Fait de petites touches d’humour et d’émotion, ce film doit aussi beaucoup aux comédiens. Tous non professionnels, comme dans la plupart des films de Faucon. Les trois femmes, Sabrina Ben Abdallah (Sélima), Ariane Jacquot (Esther) et Zohra Mouffok (Halima), sont remarquables. Aux deux plus âgées le tournage a demandé un grand effort d’endurance.

J’ai compris, dit Philippe Faucon, que pour parvenir à mettre en œuvre toute la créativité dont je savais qu’elles pouvaient être capables, elles avaient besoin d’un climat de confiance. Et de temps, beaucoup de temps. J’ai choisi de leur donner ce temps plutôt que de vouloir tourner nécessairement l’intégralité du scénario10.

Il pourrait ajouter ce qu’il disait à propos de Samia :

Je pense (comme le disait Renoir) qu’il faut toujours privilégier l’interprète plutôt que le personnage, le concret plutôt que l’abstrait et la vie plutôt que l’idée de la vie11.

Alors sa mise en scène est invisible – ce qui est le plus beau compliment qu’on puisse faire à une mise en scène.

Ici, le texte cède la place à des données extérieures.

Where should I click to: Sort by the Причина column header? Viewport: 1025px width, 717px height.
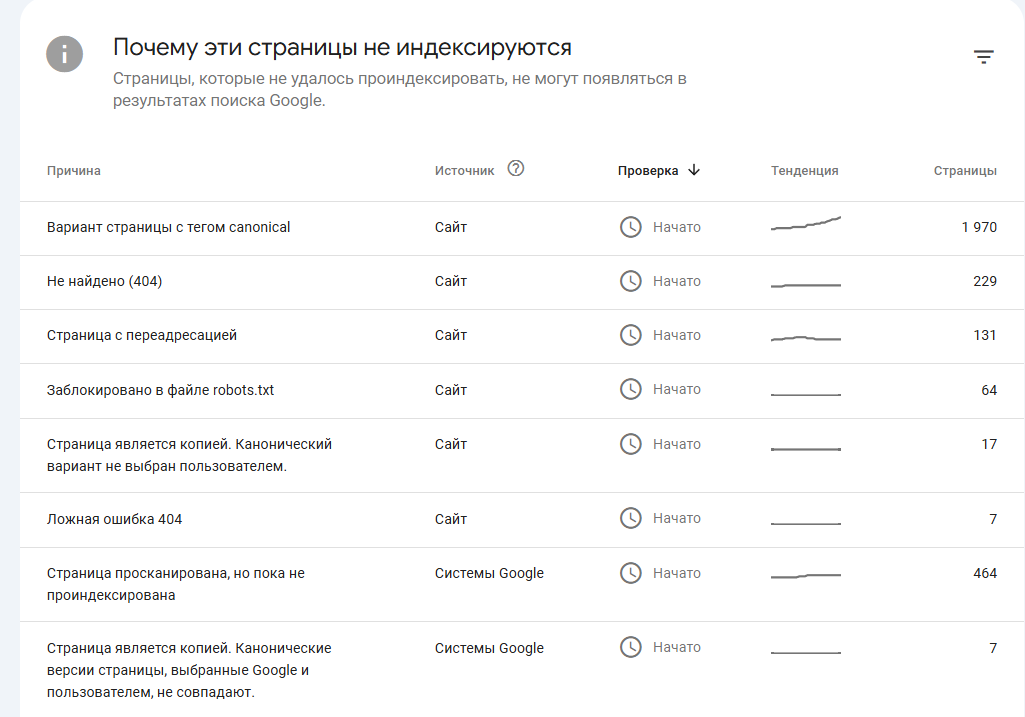73,171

La caméra est entièrement au service des comédiens. Peu de mouvements d’appareil. Des plans rapprochés. C’est la modestie du metteur en scène qui donne sa grandeur à ce cinéma intimiste.

Discrètement, Philippe Faucon est en train de construire une œuvre qui en dira peut-être beaucoup plus sur notre temps aux historiens et aux sociologues du futur que bien des fresques à grand spectacle et même des documentaires. Philippe Faucon ne s’intéresse qu’à l’individu, ne croit qu’en l’individu.

Dans la vie n’est pas la métaphore d’une solution possible au conflit israélo-palestinien. C’est la solution. Faucon semble dire que rien ne pourra jamais être résolu par la seule (et hypothétique) bonne volonté des gouvernements, mais par celle de chacun, à son modeste niveau, dans sa vie quotidienne. Ce que disait aussi, mais sur le mode burlesque, La visite de la fanfare, de l’Israélien Eran Kolirin.

Vœux pieux ? Sans doute. Folle espérance ? Mais il ne s’est jamais rien fait de grand sans « la petite fille Espérance », comme disait Péguy. Référence imprudente : qu’elle n’aille surtout pas tirer l’œuvre de Faucon vers le catholicisme. Ou alors rendons au mot son vrai sens : universel.

Car Philippe Faucon se moque éperdument des étiquettes. Que ses personnages soient chrétien, musulman, juif, agnostique ou athée, peu lui importe. L’essentiel est ailleurs. L’essentiel porte un beau nom : l’humanisme.

  • 1.

    Dans la vie (1 h 13), film français de Philippe Faucon, avec Sabrina Ben Abdallah (Sélima), Ariane Jacquot (Esther) et Zohra Mouffok (Halima), Hocine Nini (Ali). Sortie : 12 mars 2008.

  • 2.

    Soraya Nini, Ils disent que je suis une beurette, Paris, Fixot, 1993.

  • 3.

    Daniel Pennac, Chagrin d’école, Paris, Gallimard, 2007.

  • 4.

    Claude Sales, la Trahison, Paris, Le Seuil, 1999.

  • 5.

    Mehdi Charef, À bras le cœur, Paris, Mercure de France, 2006.

  • 6.

    Voir Esprit, août-septembre 2007.

  • 7.

    Citation extraite du dossier de presse.

  • 8.

    Emmanuel Mouret joue dans tous ses films pour la même raison. Voir « Un baiser s’il vous plaît », Esprit, janvier 2008.

  • 9.

    Citation extraite du dossier de presse.

  • 10.

    Citation extraite du dossier de presse.

  • 11.

    Citation extraite du dossier de presse de Samia.